• Selected extract:
+ + +

Omar Goodness is an American pop rock band, formed in Warsaw, Indiana in 1997.

History 

The band took its name from a children's knock-knock joke book.

Omar Goodness was formed by Chris Gackenheimer, Taylor Bean, and Owen Compton. Gackenheimer and Compton played little league baseball together as children. The two met Bean in an algebra course at Warsaw Community High School. Practices began at a local church and the band made its first public appearance months later at the high school talent show. The band played many local concerts with several different drummers from 1998 to 1999. In 1999, the three core members graduated high school and the band went on hiatus. While the band played relatively few public shows during this time, two albums were recorded during this hiatus.

Despite their dormancy, Omar Goodness has had a surge of popularity due to songs uploaded onto audiogalaxy and mp3.com. The band was a featured artist on audiogalaxy with the likes of Sigur Rós and Spacehog. This exposure led to radio play across the United States.

+ + +

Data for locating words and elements
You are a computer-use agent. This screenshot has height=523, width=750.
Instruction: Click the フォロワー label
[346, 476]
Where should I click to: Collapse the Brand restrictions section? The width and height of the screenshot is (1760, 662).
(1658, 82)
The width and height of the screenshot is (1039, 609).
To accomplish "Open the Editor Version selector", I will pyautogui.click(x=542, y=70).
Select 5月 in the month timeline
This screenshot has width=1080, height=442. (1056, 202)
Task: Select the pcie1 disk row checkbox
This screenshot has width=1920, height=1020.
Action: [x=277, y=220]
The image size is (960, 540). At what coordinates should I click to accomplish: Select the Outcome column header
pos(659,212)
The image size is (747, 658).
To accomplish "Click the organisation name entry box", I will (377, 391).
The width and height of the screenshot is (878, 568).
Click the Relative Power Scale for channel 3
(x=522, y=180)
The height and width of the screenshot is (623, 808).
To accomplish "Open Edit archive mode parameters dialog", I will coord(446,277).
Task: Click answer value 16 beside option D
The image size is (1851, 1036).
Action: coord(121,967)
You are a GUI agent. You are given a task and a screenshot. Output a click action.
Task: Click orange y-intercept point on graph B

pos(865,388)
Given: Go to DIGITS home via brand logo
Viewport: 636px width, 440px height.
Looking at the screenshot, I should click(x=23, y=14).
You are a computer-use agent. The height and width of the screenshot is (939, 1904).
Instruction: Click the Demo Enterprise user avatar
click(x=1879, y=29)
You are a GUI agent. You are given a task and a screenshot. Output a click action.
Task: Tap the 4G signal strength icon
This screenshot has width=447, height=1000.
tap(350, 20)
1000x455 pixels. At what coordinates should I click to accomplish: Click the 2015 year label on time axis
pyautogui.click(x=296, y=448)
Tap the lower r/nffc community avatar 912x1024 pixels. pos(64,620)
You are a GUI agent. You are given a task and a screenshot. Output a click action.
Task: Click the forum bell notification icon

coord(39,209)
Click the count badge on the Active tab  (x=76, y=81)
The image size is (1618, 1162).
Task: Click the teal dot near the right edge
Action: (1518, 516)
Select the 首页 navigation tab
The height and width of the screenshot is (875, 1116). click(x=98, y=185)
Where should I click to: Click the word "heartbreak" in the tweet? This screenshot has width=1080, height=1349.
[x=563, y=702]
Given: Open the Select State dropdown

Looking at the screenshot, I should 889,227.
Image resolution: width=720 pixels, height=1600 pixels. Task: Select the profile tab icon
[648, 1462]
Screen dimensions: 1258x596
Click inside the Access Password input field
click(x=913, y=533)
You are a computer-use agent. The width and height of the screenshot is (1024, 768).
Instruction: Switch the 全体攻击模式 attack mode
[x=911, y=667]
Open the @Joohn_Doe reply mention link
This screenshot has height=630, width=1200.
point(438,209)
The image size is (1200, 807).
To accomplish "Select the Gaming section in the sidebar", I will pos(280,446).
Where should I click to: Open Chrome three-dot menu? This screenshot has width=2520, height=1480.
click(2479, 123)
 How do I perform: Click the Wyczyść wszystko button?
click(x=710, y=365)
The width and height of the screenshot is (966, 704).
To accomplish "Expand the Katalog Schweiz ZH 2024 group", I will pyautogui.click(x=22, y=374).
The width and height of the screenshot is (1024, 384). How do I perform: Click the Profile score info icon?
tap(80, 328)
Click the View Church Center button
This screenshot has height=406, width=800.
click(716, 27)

+ + +

Copy the passage of the article on Omar Goodness word for word, starting at "Omar Goodness was" and ending at "the United States.". The items are material apart from the article on Omar Goodness.

Omar Goodness was formed by Chris Gackenheimer, Taylor Bean, and Owen Compton. Gackenheimer and Compton played little league baseball together as children. The two met Bean in an algebra course at Warsaw Community High School. Practices began at a local church and the band made its first public appearance months later at the high school talent show. The band played many local concerts with several different drummers from 1998 to 1999. In 1999, the three core members graduated high school and the band went on hiatus. While the band played relatively few public shows during this time, two albums were recorded during this hiatus.

Despite their dormancy, Omar Goodness has had a surge of popularity due to songs uploaded onto audiogalaxy and mp3.com. The band was a featured artist on audiogalaxy with the likes of Sigur Rós and Spacehog. This exposure led to radio play across the United States.